DATA SHOWN »

=== Section Start ===

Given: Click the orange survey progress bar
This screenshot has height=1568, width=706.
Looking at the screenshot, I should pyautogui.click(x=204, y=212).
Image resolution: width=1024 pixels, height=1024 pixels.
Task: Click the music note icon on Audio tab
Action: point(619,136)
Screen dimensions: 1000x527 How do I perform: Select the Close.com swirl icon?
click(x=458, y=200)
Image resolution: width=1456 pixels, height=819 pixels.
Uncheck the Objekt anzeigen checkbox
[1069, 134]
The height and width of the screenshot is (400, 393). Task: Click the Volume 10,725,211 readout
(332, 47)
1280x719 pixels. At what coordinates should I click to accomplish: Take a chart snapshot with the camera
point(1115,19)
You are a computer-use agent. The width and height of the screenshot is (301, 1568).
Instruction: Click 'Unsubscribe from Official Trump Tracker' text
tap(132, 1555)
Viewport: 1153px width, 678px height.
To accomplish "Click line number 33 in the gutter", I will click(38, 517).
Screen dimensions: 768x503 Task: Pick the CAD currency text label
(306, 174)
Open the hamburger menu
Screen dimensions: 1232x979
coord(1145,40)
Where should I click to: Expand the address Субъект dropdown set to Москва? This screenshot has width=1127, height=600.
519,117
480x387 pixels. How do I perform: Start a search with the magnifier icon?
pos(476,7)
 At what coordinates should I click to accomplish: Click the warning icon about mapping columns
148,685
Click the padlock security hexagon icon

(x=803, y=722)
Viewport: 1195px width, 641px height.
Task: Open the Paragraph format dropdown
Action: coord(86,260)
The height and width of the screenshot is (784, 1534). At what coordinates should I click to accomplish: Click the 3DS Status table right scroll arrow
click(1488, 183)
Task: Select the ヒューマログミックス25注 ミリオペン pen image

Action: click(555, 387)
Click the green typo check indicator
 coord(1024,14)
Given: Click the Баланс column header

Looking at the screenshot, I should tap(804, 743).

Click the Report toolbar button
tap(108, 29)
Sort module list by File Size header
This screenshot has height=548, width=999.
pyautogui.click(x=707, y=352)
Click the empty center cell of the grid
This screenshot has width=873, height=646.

=== Section End ===

EXERCISE INSTRUCTIONS »
Send back all the records above word for word.

COMPLETED EXERCISE »
Given: Click the orange survey progress bar
This screenshot has height=1568, width=706.
Looking at the screenshot, I should pyautogui.click(x=204, y=212).
Image resolution: width=1024 pixels, height=1024 pixels.
Task: Click the music note icon on Audio tab
Action: point(619,136)
Screen dimensions: 1000x527 How do I perform: Select the Close.com swirl icon?
click(x=458, y=200)
Image resolution: width=1456 pixels, height=819 pixels.
Uncheck the Objekt anzeigen checkbox
[1069, 134]
The height and width of the screenshot is (400, 393). Task: Click the Volume 10,725,211 readout
(332, 47)
1280x719 pixels. At what coordinates should I click to accomplish: Take a chart snapshot with the camera
point(1115,19)
You are a computer-use agent. The width and height of the screenshot is (301, 1568).
Instruction: Click 'Unsubscribe from Official Trump Tracker' text
tap(132, 1555)
Viewport: 1153px width, 678px height.
To accomplish "Click line number 33 in the gutter", I will click(38, 517).
Screen dimensions: 768x503 Task: Pick the CAD currency text label
(306, 174)
Open the hamburger menu
Screen dimensions: 1232x979
coord(1145,40)
Where should I click to: Expand the address Субъект dropdown set to Москва? This screenshot has width=1127, height=600.
519,117
480x387 pixels. How do I perform: Start a search with the magnifier icon?
pos(476,7)
 At what coordinates should I click to accomplish: Click the warning icon about mapping columns
148,685
Click the padlock security hexagon icon

(x=803, y=722)
Viewport: 1195px width, 641px height.
Task: Open the Paragraph format dropdown
Action: coord(86,260)
The height and width of the screenshot is (784, 1534). At what coordinates should I click to accomplish: Click the 3DS Status table right scroll arrow
click(1488, 183)
Task: Select the ヒューマログミックス25注 ミリオペン pen image

Action: click(555, 387)
Click the green typo check indicator
 coord(1024,14)
Given: Click the Баланс column header

Looking at the screenshot, I should tap(804, 743).

Click the Report toolbar button
tap(108, 29)
Sort module list by File Size header
This screenshot has height=548, width=999.
pyautogui.click(x=707, y=352)
Click the empty center cell of the grid
This screenshot has width=873, height=646.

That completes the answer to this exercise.